INFO JABAR - Wakil Gubernur Jawa Barat Deddy Mizwar mengapresiasi Pemerintah Kota Bandung dan Kota Sukabumi yang meraih Sistem Akuntabilitas Kinerja Instansi Pemerintah (SAKIP) sangat memuaskan. Kota Bandung meraih predikat A dan Kota Sukabumi meraih predikat BB.
“Apresiasi kepada Wali Kota Bandung dan Wali Kota Sukabumi beserta seluruh jajarannya atas prestasi yang sudah diraih dalam akuntabilitas kinerja. Semoga ini menjadi inspirasi bagi kabupaten dan kota lainnya,” kata Deddy dalam acara Penyerahan Hasil Evaluasi SAKIP di Bandung, Rabu, 25 Januari 2017.
Deddy mengimbau kepada seluruh bupati/walikota se-Jawa Barat untuk bersama-sama dan kompak meningkatkan akuntabilitas kinerja di daerah masing-masing. “Minimal mampu meraih predikat BB agar menciptakan pemerintahan yang berkinerja tinggi dan sangat akuntabel,” katanya.
Karena itu, Pemerintah Provinsi Jawa Barat berkomitmen untuk bersinergi dalam perjanjian kinerja. Mulai dari penyusunan dokumen perencanaan yang berorientasi pada hasil (outcome). Lalu, sosialisasi tentang laporan kinerja instansi pemerintah. Kemudian memberikan bimbingan teknis melalui pendampingan atau asistensi AKIP kepada OPD Wajib dan OPD Pilihan. Serta mendorong daerah untuk menghadirkan inovasi dalam penyelenggaraan pemerintahan yang lebih transparan dan akuntabel.
Menteri Pendayagunaan Aparatur Negara dan Reformasi Birokrasi (PAN RB) Asman Abnur mengatakan hasil evaluasi SAKIP yang dilakukan pada 2016 menunjukkan peningkatan rata-rata nilai evaluasi terhadap kabupaten/kota dibanding tahun sebelumnya.

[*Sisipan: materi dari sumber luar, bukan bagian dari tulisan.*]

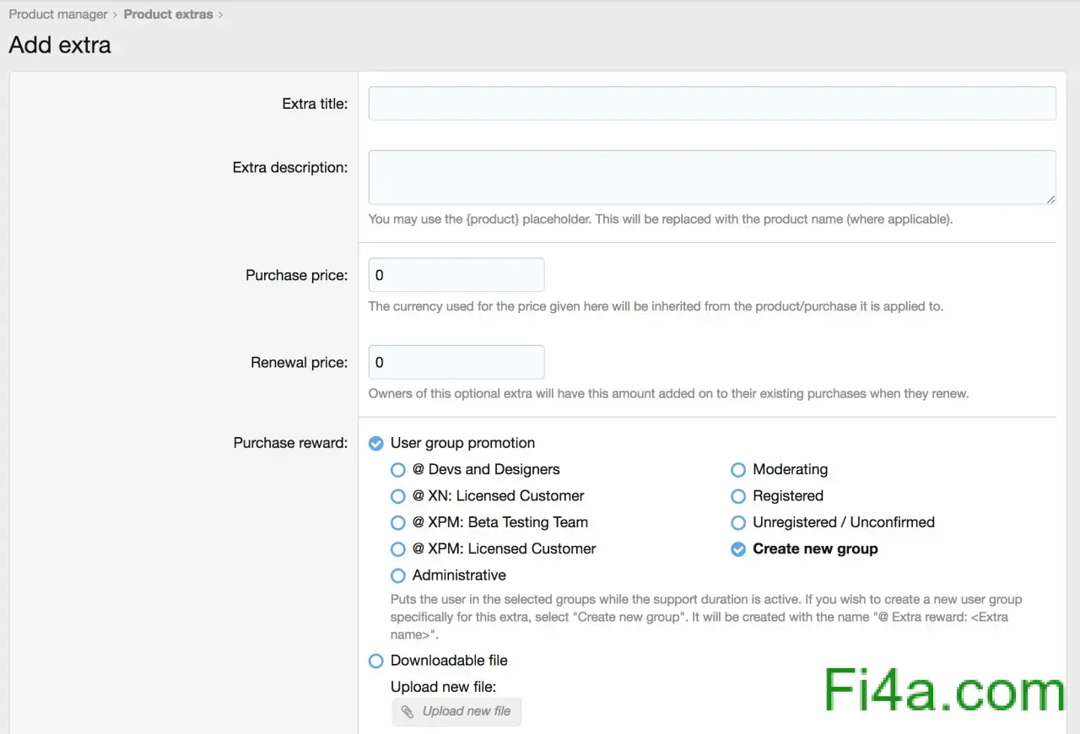The width and height of the screenshot is (1080, 734).
Task: Click the Upload new file button
Action: click(456, 711)
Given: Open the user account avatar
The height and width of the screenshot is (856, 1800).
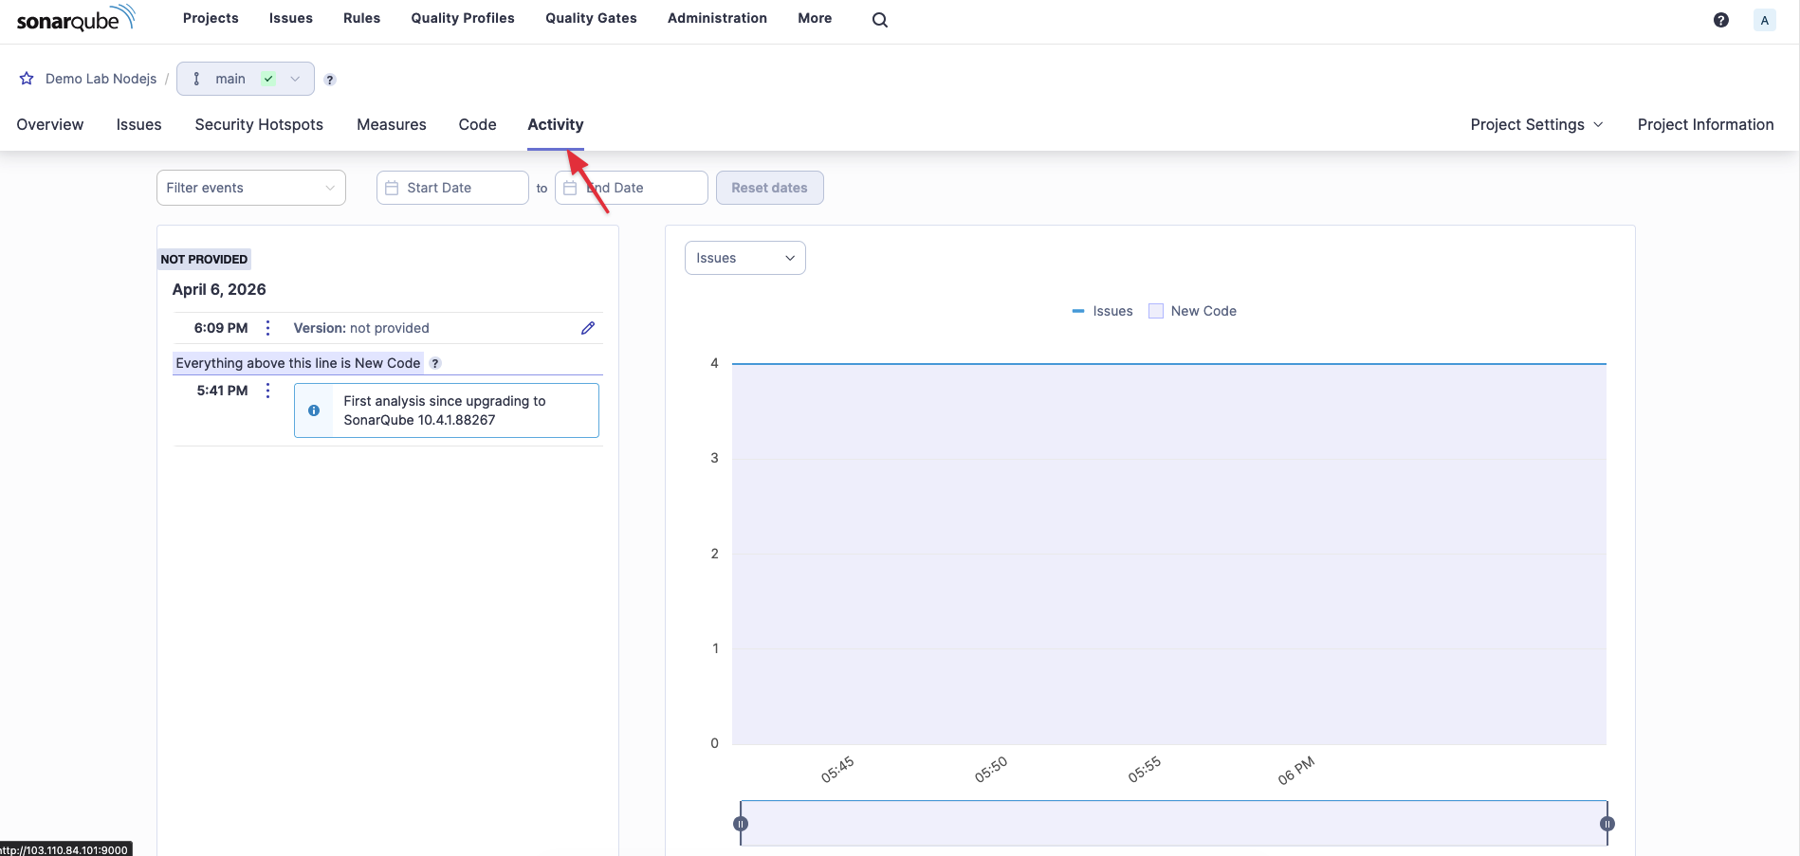Looking at the screenshot, I should 1764,20.
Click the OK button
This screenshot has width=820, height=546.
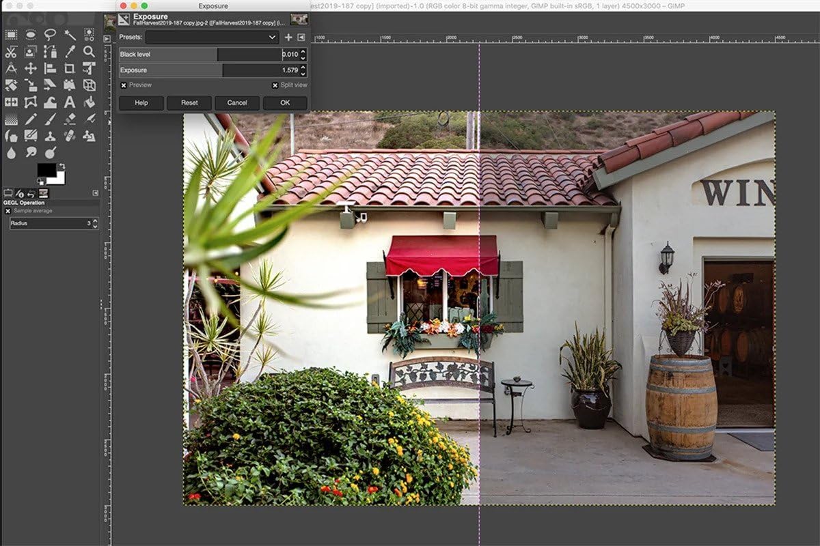coord(285,102)
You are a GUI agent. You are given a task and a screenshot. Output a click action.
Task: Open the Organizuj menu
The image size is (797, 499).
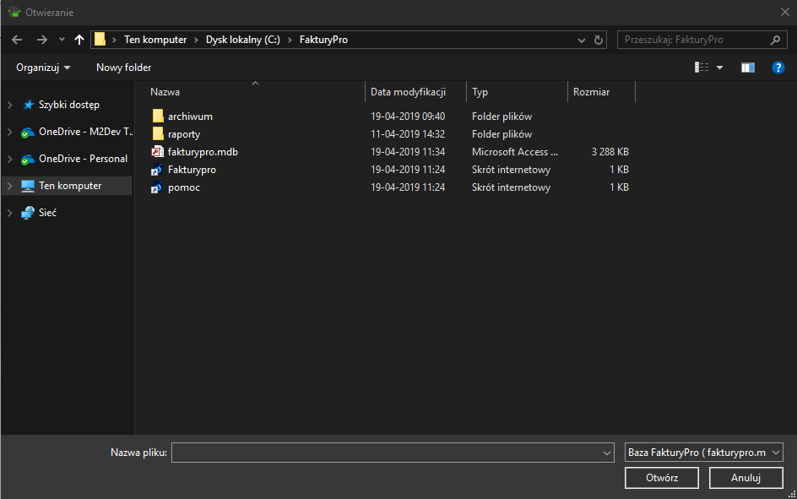click(x=43, y=68)
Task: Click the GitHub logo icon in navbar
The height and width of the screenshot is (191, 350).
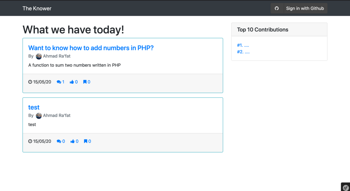Action: point(277,8)
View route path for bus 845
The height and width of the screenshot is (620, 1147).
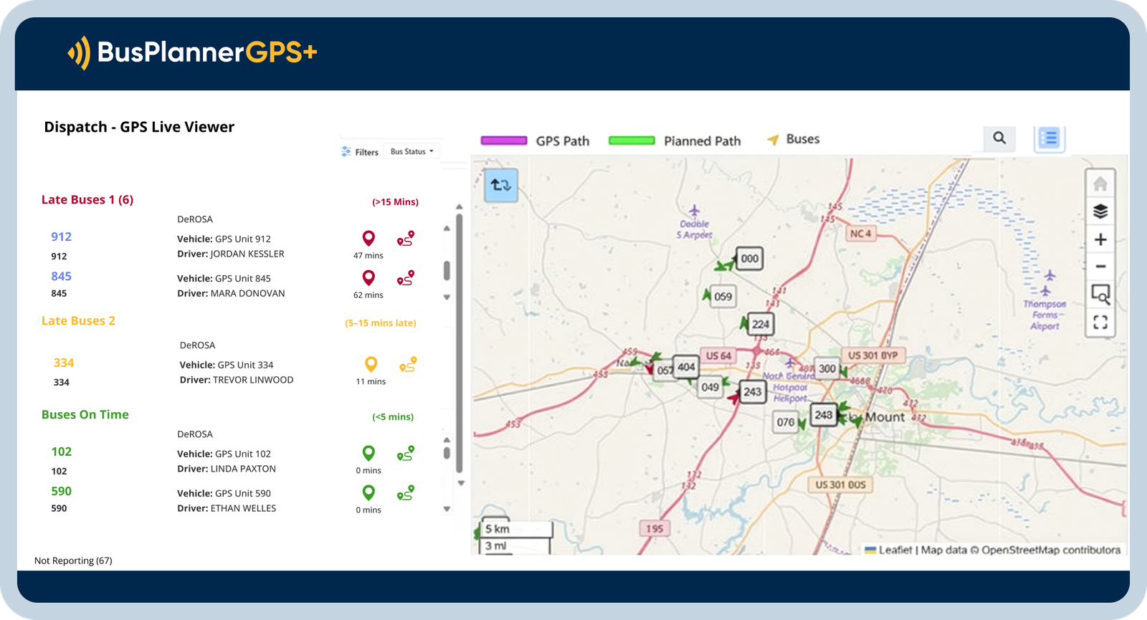[x=406, y=278]
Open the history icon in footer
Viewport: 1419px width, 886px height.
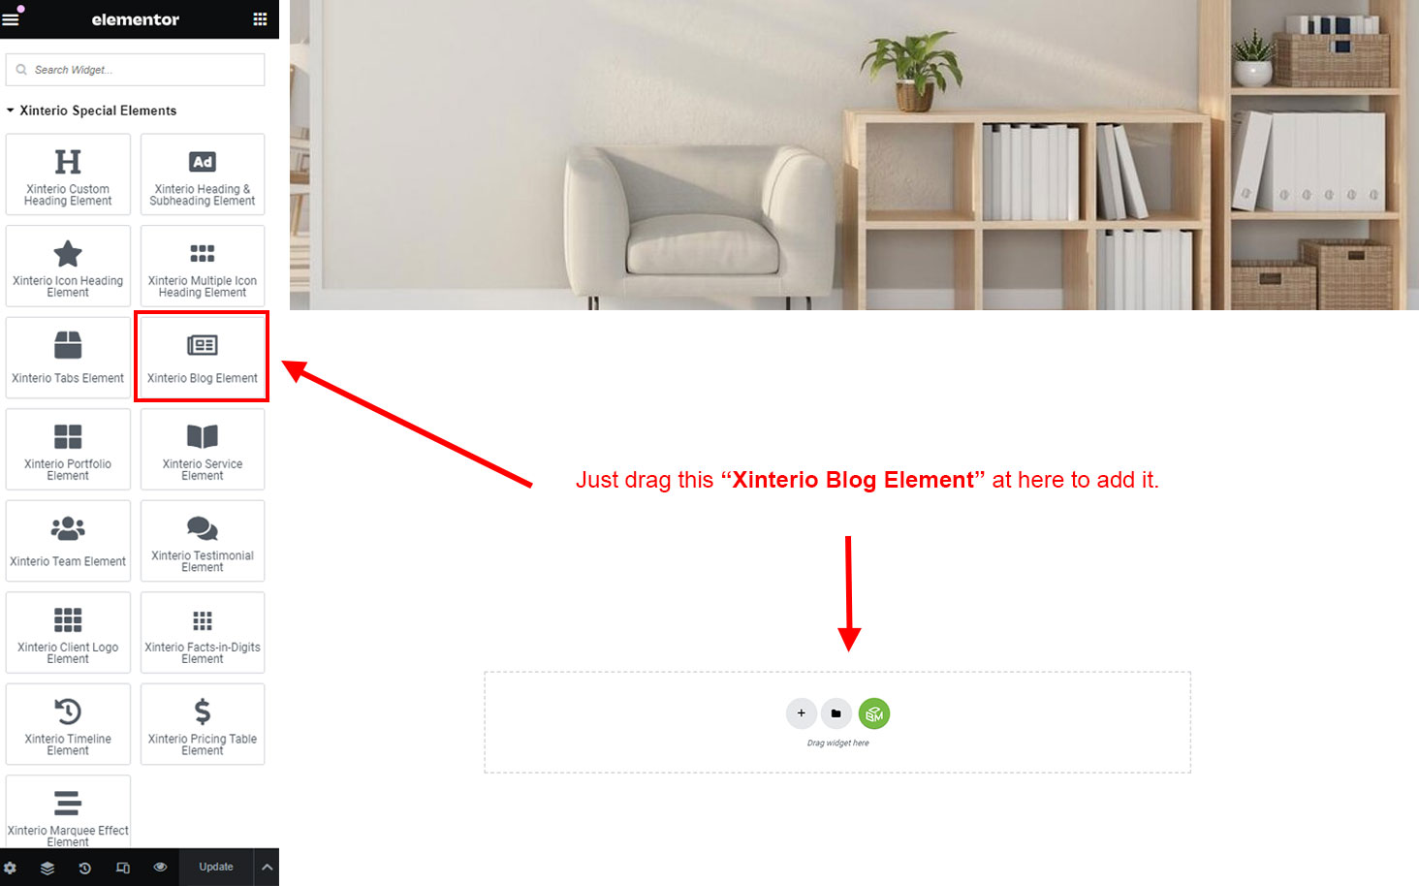(85, 868)
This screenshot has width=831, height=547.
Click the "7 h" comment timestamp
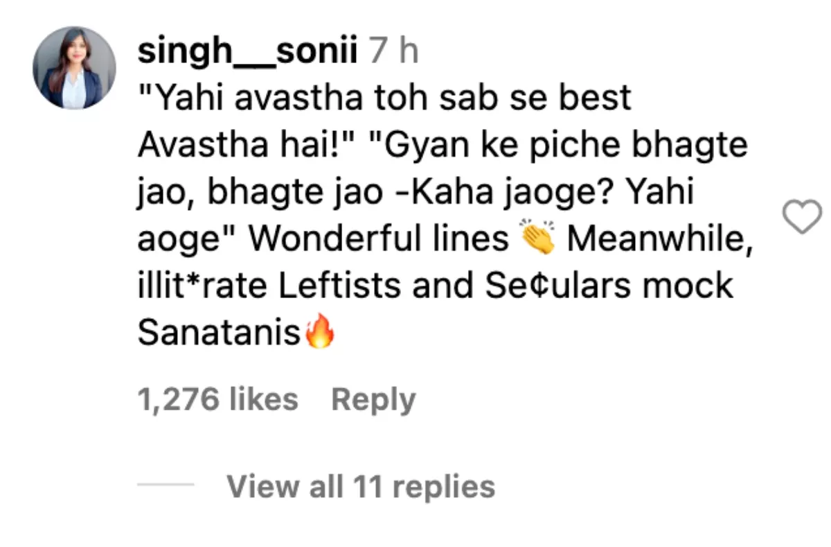pos(393,51)
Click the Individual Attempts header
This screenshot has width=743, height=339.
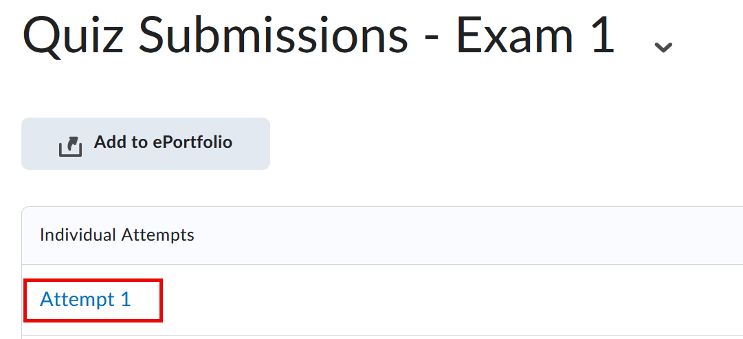tap(117, 235)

Pada 2016, rata-rata nilai evaluasi SAKIP kabupaten/kota adalah 49,87, meningkat dari 2015 yang hanya 46,92 atau mengalami peningkatan 2,95 poin. Meski demikian, rata-rata kabupaten/kota pada 2016 masih menyandang nilai di bawah 50, yang artinya masih berada pada kategori C. “Sebanyak 425 kabupaten/kota atau 83 persen dari total seluruh kabupaten/kota masih mendapat nilai di bawah B,” kata Asman.
Rendahnya tingkat akuntabilitas kabupaten/kota, menurut Asman, karena empat permasalahan utama, yaitu tujuan atau sasaran yang ditetapkan tidak berorientasi pada hasil, ukuran keberhasilan tidak jelas dan terukur, program/kegiatan yang ditetapkan tidak berkaitan dengan sasaran, dan rincian kegiatan tidak sesuai dengan maksud kegiatan.
Keempat permasalahan tersebut, menurutnya, menciptakan inefisiensi penggunaan anggaran di instansi pemerintah. Jika mengacu pada hasil evaluasi dan berdasarkan data yang telah dihitung, terdapat potensi pemborosan minimal 30 persen dari APBN/APBD di luar belanja pegawai setiap tahunnya. Angka tersebut berkisar setara Rp 392,87 triliun.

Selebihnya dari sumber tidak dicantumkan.